— begin Record extracts —
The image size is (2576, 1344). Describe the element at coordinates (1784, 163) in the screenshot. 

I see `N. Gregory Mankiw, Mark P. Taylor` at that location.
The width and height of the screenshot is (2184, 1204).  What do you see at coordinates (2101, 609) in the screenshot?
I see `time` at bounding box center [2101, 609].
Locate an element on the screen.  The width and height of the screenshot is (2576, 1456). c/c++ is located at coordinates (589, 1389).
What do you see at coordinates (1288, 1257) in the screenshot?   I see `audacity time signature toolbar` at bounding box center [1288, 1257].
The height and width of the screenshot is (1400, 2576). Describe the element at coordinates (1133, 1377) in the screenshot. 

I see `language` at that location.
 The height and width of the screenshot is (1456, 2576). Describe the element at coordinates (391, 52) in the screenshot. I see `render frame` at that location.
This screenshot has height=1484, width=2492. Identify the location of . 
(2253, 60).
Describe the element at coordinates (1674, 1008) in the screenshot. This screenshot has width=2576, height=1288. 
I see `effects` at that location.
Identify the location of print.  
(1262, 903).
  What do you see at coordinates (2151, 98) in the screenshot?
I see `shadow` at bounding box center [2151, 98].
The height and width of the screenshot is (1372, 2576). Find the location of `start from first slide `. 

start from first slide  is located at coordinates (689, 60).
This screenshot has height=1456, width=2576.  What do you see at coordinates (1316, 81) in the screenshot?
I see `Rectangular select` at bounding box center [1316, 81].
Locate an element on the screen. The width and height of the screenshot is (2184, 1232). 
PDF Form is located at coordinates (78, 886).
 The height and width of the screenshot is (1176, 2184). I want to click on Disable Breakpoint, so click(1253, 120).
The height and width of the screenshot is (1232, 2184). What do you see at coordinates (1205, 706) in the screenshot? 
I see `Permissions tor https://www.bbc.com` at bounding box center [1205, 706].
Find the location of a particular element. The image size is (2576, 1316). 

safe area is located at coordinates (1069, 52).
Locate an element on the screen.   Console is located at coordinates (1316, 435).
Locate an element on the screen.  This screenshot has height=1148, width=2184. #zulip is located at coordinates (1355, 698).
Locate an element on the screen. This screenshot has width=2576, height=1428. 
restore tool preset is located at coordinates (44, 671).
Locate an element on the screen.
— end Record extracts —
Short task
Give all of the data above as a JSON list of strings, one string per line, with blank lines left out.

Completed task
[
  "The image size is (2576, 1344). Describe the element at coordinates (1784, 163) in the screenshot. ",
  "I see `N. Gregory Mankiw, Mark P. Taylor` at that location.",
  "The width and height of the screenshot is (2184, 1204).  What do you see at coordinates (2101, 609) in the screenshot?",
  "I see `time` at bounding box center [2101, 609].",
  "Locate an element on the screen.  The width and height of the screenshot is (2576, 1456). c/c++ is located at coordinates (589, 1389).",
  "What do you see at coordinates (1288, 1257) in the screenshot?   I see `audacity time signature toolbar` at bounding box center [1288, 1257].",
  "The height and width of the screenshot is (1400, 2576). Describe the element at coordinates (1133, 1377) in the screenshot. ",
  "I see `language` at that location.",
  " The height and width of the screenshot is (1456, 2576). Describe the element at coordinates (391, 52) in the screenshot. I see `render frame` at that location.",
  "This screenshot has height=1484, width=2492. Identify the location of . ",
  "(2253, 60).",
  "Describe the element at coordinates (1674, 1008) in the screenshot. This screenshot has width=2576, height=1288. ",
  "I see `effects` at that location.",
  "Identify the location of print.  ",
  "(1262, 903).",
  "  What do you see at coordinates (2151, 98) in the screenshot?",
  "I see `shadow` at bounding box center [2151, 98].",
  "The height and width of the screenshot is (1372, 2576). Find the location of `start from first slide `. ",
  "start from first slide  is located at coordinates (689, 60).",
  "This screenshot has height=1456, width=2576.  What do you see at coordinates (1316, 81) in the screenshot?",
  "I see `Rectangular select` at bounding box center [1316, 81].",
  "Locate an element on the screen. The width and height of the screenshot is (2184, 1232). ",
  "PDF Form is located at coordinates (78, 886).",
  " The height and width of the screenshot is (1176, 2184). I want to click on Disable Breakpoint, so click(1253, 120).",
  "The height and width of the screenshot is (1232, 2184). What do you see at coordinates (1205, 706) in the screenshot? ",
  "I see `Permissions tor https://www.bbc.com` at bounding box center [1205, 706].",
  "Find the location of a particular element. The image size is (2576, 1316). ",
  "safe area is located at coordinates (1069, 52).",
  "Locate an element on the screen.   Console is located at coordinates (1316, 435).",
  "Locate an element on the screen.  This screenshot has height=1148, width=2184. #zulip is located at coordinates (1355, 698).",
  "Locate an element on the screen. This screenshot has width=2576, height=1428. ",
  "restore tool preset is located at coordinates (44, 671).",
  "Locate an element on the screen."
]